By Anna MaskerIn standard30th December, 2009

The last holiday presents have been unwrapped—now it is time to think about wrapping up 2009. It hasn’t been a banner year for many companies but there are some things you can do to make the most of 2009’s misery and make sure you are prepared for 2010.

Here are a few things that you need to do before the end of the year:

Want cash fast? Get your books in order. If your business sustained a loss in 2009, you want to get your books in order so that you can quickly turn them over to your accountant and get your rebate for any overpayments. To do this, reconcile your bank statements, clean up your chart of accounts and re-categorize anything that made it into the “Uncategorized or Miscellaneous Expenses.” You will save a lot of money by doing this yourself before you turn your books over to your accountant. If you are at a loss on where to begin, book clean-ups are one of our specialties. We can do it at significant cost savings from having your CPA do it, and we pride ourselves in our accurate, quick turnarounds.

Call your accountant—now. There are many attractive tax incentives available that expire after December 31st. Check with your accountant and share your preliminary results for 2009 and what you expect to happen in 2010. A little proactive planning can save you big bucks.

Put the pencil to the paper and hash out your strategic plan for 2010. These coming weeks are typically slow for most businesses and are a perfect time to reflect on the year and determine what will do differently next year. The pencil and paper (or Word document or Excel spreadsheet) is key. Don’t just think about what you are going to do, create a record of it.

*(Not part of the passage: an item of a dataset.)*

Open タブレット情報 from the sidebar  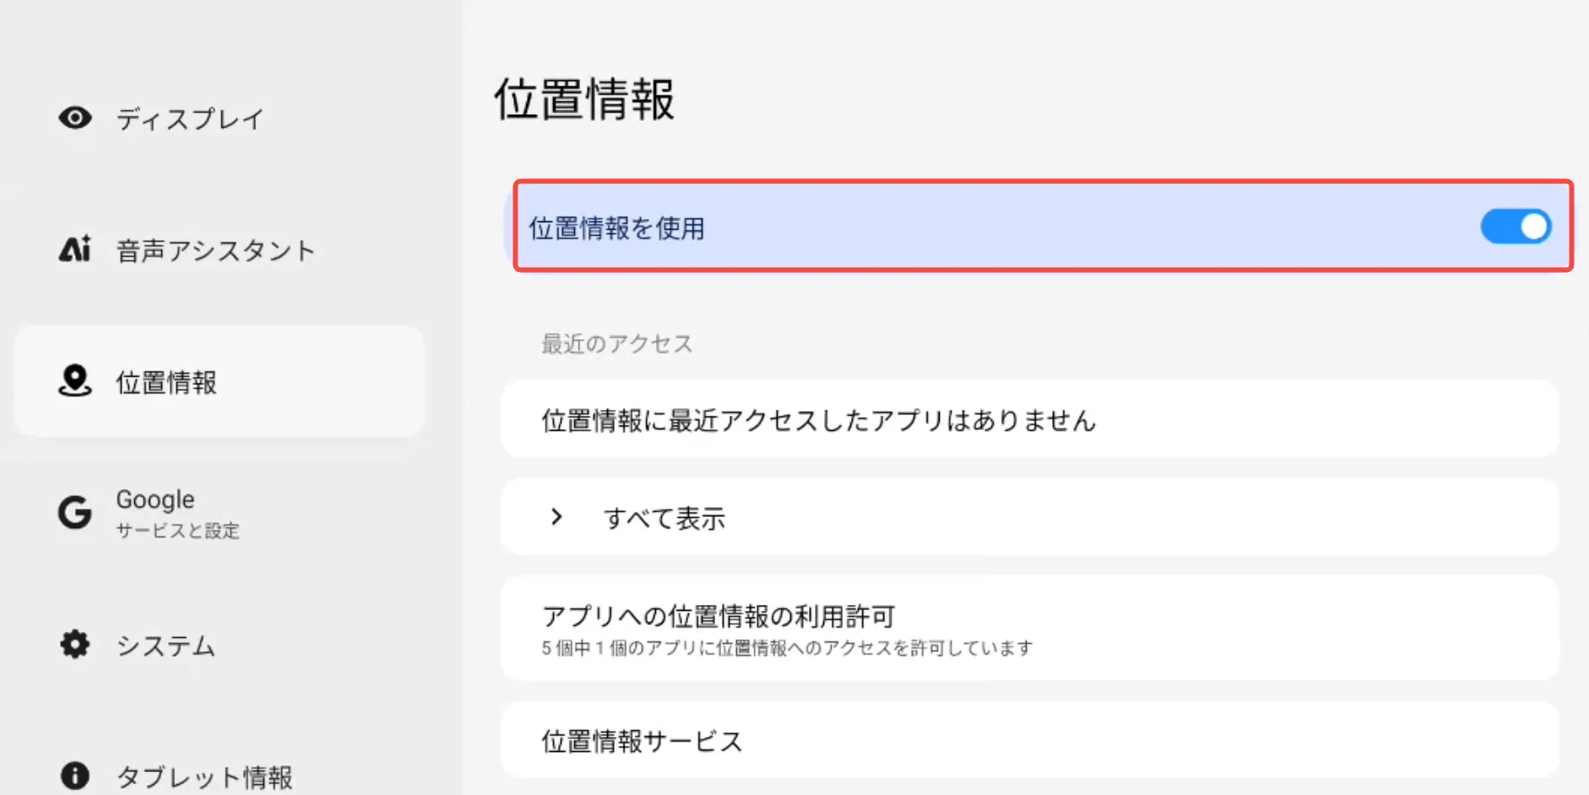tap(204, 776)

Put numbers to it. Any plan in theory– good. A written plan– better. A plan with numbers in it– best. Having the discipline to set up a plan using numbers (e.g. how many customers will it take to make $X in sales, what kind of marketing expense will that require etc.) will make your plan real—and realistic. We’re big fans of dynamic budgeting—a budget that changes with reality—because we know it is an important discipline to incorporate the numbers while running your business. Ask anyone who has put together an operating budget—not only are they surprised a how much it cost to run day to day operations, but they always have an “ah-ha” moment when they see where they are spending their money. At a loss how to create a plan?

With all hope, 2010 will be a better year than 2009 for most companies. Spend the time now to plan so you can start the new year off on the right foot.

Happy New Year!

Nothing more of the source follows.